Seguramente, o ministro Alexandre de Moraes pode se sentir pessoalmente ofendido ao ser chamado de “skinhead de toga” pelo PCO.[2] A imagem pode ser meramente ilustrativa, como alegam, ou aludir ao extremismo ideológico dos skinheads. Não deixa de ter alguma pertinência poética na economia geral do discurso ideológico de combate. Pode ser considerada algo excessiva, de extremado mau gosto, pelos cultores da justa medida estilística e discursiva.
O que não é pertinente ou razoável, é que a resposta do ministro extrapole o campo discursivo da pessoalidade, digamos assim, para o qual existem esferas jurídicas próprias, e a matéria seja enquadrada como atentado ao cargo público e à instituição. Ademais, a ação do ministro Alexandre de Moraes dá argumentos aos críticos do atual regime “pós-democrático”, vale aqui o eufemismo, implantado no Brasil com o golpe parlamentar-jurídico-mediático de 2016: para muitos, vivemos no país uma situação de “fake democracia”.

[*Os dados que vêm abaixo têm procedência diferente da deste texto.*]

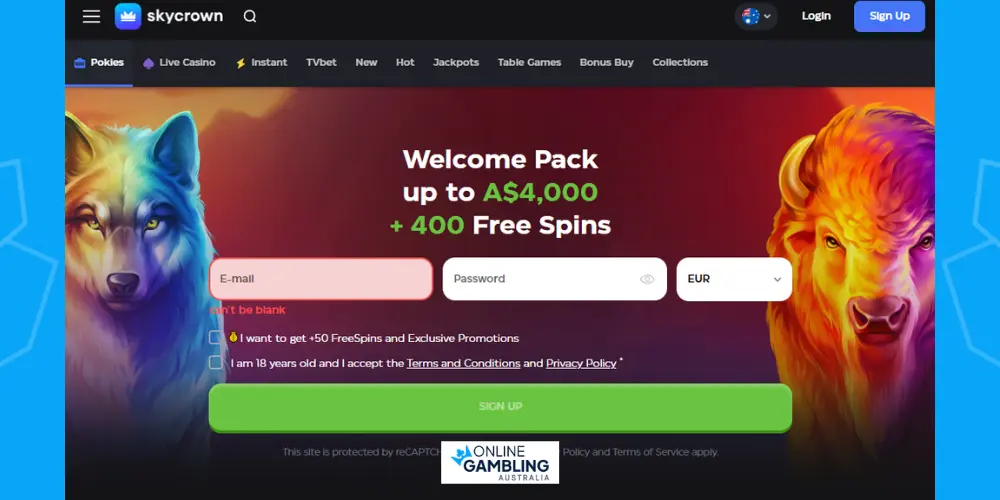
Task: Open the Terms and Conditions link
Action: 464,364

Neste momento, a prevista derrocada eleitoral de Jair Bolsonaro parece exigir da direita brasileira uma reformulação da sua estratégia de poder e da sua imagem pública comprometida pelo neofascismo militante. A ação do ministro Alexandre de Moraes surpreende como inadequada para a pretendida afirmação da “pós-democracia” brasileira no cenário interno e externo.
O PCO é um partido pequeno nos números e nos recursos. Sua prática política aguerrida e estilo contundente nas críticas, que, por vezes, para alguns extrapola a razoabilidade na forma e/ou no conteúdo e termina por perder alcance e eficácia, se desagrada a muitos, também é valorizada por outros, por gente que entende que a falta de radicalidade na compreensão e atuação em contextos críticos é na verdade o problema maior para o enfrentamento e a contestação dos inimigos do povo e da nação brasileira.
Neste particular, não é necessário ser trotskista, neo-trotskista, marxista-leninista, etc., para entender que o PCO, entre outros, cumpre um papel de apresentar perspectivas outras sobre a presente situação do país e os caminhos da superação da crise atual. Concordemos ou não, isto amplia o debate necessário. E o alcance do PCO nas redes confirma isto.
Vale lembrar igualmente que na história moderna do Brasil, a criminalização e eliminação legal e mesmo física dos partidos de esquerda foi sempre o recurso que a classe dominante utilizou em momentos críticos com o mesmo resultado: a ditadura, a tortura, o assassinato de opositores, o agravamento das crises econômicas, a fome e a miséria do povo.
A ditadura, a censura, a tortura pesam na história do país. Os nomes de políticos, generais, empresários, jornalistas, servidores do estado, etc. associados aos golpes e às ditaduras formam uma galeria da infâmia na memória nacional. Estes passam no tempo, a memória permanece.
*Marcelo Guimarães Lima é artista plástico, pesquisador, escritor e professor.